What is asked: Rewrite all of the records below, replacing "Image resolution" with "Screen resolution" and leaving everything else unchanged.

Rows:
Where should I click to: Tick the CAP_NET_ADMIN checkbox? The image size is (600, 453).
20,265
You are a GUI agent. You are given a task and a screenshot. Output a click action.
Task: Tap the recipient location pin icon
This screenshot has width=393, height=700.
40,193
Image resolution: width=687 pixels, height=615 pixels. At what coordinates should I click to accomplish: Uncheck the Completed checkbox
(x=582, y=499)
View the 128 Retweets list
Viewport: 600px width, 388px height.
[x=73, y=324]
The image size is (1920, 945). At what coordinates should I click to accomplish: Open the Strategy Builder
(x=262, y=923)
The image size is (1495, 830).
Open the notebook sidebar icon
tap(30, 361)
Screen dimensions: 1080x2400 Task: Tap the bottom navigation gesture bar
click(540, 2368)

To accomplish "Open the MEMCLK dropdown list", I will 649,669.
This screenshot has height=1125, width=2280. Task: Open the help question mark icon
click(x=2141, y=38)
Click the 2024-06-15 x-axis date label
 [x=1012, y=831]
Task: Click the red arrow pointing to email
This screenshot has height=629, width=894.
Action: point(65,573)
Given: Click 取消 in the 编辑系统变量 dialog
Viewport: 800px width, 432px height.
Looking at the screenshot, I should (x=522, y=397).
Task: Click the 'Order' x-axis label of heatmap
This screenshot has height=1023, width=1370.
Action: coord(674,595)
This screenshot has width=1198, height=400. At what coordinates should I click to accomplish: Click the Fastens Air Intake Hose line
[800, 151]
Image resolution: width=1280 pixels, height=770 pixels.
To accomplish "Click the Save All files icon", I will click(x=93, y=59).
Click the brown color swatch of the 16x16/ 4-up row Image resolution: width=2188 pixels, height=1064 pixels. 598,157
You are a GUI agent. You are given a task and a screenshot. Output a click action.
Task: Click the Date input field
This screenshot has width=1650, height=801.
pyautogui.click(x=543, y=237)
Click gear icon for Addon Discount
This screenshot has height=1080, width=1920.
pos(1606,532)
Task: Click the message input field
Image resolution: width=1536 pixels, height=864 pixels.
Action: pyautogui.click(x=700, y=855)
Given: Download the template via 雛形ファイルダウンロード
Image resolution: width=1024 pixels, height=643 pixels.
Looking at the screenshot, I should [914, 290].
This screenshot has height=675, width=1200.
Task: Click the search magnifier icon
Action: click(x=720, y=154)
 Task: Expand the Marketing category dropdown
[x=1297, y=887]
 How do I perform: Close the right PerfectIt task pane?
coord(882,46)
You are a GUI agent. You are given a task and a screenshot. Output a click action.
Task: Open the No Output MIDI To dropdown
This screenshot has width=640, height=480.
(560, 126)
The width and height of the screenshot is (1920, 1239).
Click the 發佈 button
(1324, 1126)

Written response:
Where should I click to: Tick the CAP_NET_ADMIN checkbox? The image size is (600, 453).
20,265
You are a GUI agent. You are given a task and a screenshot. Output a click action.
Task: Tap the recipient location pin icon
This screenshot has width=393, height=700.
40,193
Screen resolution: width=687 pixels, height=615 pixels. At what coordinates should I click to accomplish: Uncheck the Completed checkbox
(x=582, y=499)
View the 128 Retweets list
Viewport: 600px width, 388px height.
[x=73, y=324]
The image size is (1920, 945). At what coordinates should I click to accomplish: Open the Strategy Builder
(x=262, y=923)
The image size is (1495, 830).
Open the notebook sidebar icon
tap(30, 361)
Screen dimensions: 1080x2400 Task: Tap the bottom navigation gesture bar
click(540, 2368)

To accomplish "Open the MEMCLK dropdown list", I will 649,669.
This screenshot has height=1125, width=2280. Task: Open the help question mark icon
click(x=2141, y=38)
Click the 2024-06-15 x-axis date label
 [x=1012, y=831]
Task: Click the red arrow pointing to email
This screenshot has height=629, width=894.
Action: point(65,573)
Given: Click 取消 in the 编辑系统变量 dialog
Viewport: 800px width, 432px height.
Looking at the screenshot, I should (x=522, y=397).
Task: Click the 'Order' x-axis label of heatmap
This screenshot has height=1023, width=1370.
Action: coord(674,595)
This screenshot has width=1198, height=400. At what coordinates should I click to accomplish: Click the Fastens Air Intake Hose line
[800, 151]
Screen resolution: width=1280 pixels, height=770 pixels.
To accomplish "Click the Save All files icon", I will click(x=93, y=59).
Click the brown color swatch of the 16x16/ 4-up row Screen resolution: width=2188 pixels, height=1064 pixels. 598,157
You are a GUI agent. You are given a task and a screenshot. Output a click action.
Task: Click the Date input field
This screenshot has width=1650, height=801.
pyautogui.click(x=543, y=237)
Click gear icon for Addon Discount
This screenshot has height=1080, width=1920.
pos(1606,532)
Task: Click the message input field
Screen resolution: width=1536 pixels, height=864 pixels.
Action: pyautogui.click(x=700, y=855)
Given: Download the template via 雛形ファイルダウンロード
Screen resolution: width=1024 pixels, height=643 pixels.
Looking at the screenshot, I should [914, 290].
This screenshot has height=675, width=1200.
Task: Click the search magnifier icon
Action: click(x=720, y=154)
 Task: Expand the Marketing category dropdown
[x=1297, y=887]
 How do I perform: Close the right PerfectIt task pane?
coord(882,46)
You are a GUI agent. You are given a task and a screenshot. Output a click action.
Task: Open the No Output MIDI To dropdown
This screenshot has width=640, height=480.
(560, 126)
The width and height of the screenshot is (1920, 1239).
Click the 發佈 button
(1324, 1126)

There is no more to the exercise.